Press reset

The Social Housing White Paper and supported housing services


Image: Istock

Liz Zacharias

Senior Consultant, Campbell Tickell

The Social Housing White Paper, released by the government in November 2020, set out a range of new expectations for the housing sector in England. These covered building safety, tenant empowerment, the accountability of Registered Providers (RPs), strengthening of consumer standards and the role of the Regulator of Social Housing (RSH) in enforcing compliance.

Key points

The regulator will require RPs – housing associations, local authorities and for-profit providers – to demonstrate how they have tried to improve tenant engagement. There are also a proposed set of key performance indicators based around tenant satisfaction with landlord performance in areas such as: repairs, safety, complaints, engagement and neighbourhood management.

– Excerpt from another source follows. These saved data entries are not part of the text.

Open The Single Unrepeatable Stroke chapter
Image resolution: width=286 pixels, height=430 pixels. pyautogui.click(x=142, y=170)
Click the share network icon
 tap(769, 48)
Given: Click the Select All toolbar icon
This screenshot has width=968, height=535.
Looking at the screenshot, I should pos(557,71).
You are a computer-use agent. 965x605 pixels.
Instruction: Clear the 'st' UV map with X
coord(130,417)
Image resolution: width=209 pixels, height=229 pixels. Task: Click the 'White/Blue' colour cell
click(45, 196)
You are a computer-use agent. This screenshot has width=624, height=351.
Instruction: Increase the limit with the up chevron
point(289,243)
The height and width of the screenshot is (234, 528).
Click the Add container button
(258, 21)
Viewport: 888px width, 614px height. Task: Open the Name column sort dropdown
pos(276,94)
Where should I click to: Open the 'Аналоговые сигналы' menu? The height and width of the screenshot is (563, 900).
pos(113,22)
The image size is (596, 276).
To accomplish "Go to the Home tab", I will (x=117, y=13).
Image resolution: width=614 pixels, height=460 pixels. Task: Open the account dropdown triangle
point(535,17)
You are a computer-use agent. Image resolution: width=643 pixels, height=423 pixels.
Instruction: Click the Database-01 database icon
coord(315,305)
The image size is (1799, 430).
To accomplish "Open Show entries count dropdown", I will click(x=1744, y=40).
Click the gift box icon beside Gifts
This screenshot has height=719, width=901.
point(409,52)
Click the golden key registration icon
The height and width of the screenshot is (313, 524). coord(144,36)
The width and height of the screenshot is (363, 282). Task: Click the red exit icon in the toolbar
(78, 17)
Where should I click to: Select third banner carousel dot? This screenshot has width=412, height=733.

RPs will also need to appoint an accountable person for safety and consumer standards. Further, there is an expectation that tenants will be able to access key information about their landlord. Finally, the White Paper also strengthens the Housing Ombudsman service to include quicker avenues for redress and more sharing of data and case studies on complaints.

Supported housing questions

All of these measures are welcome and laudable. However, it is not clear how the Tenants’ Charter will be applied to supported housing that is owned by RPs but managed by managing agents.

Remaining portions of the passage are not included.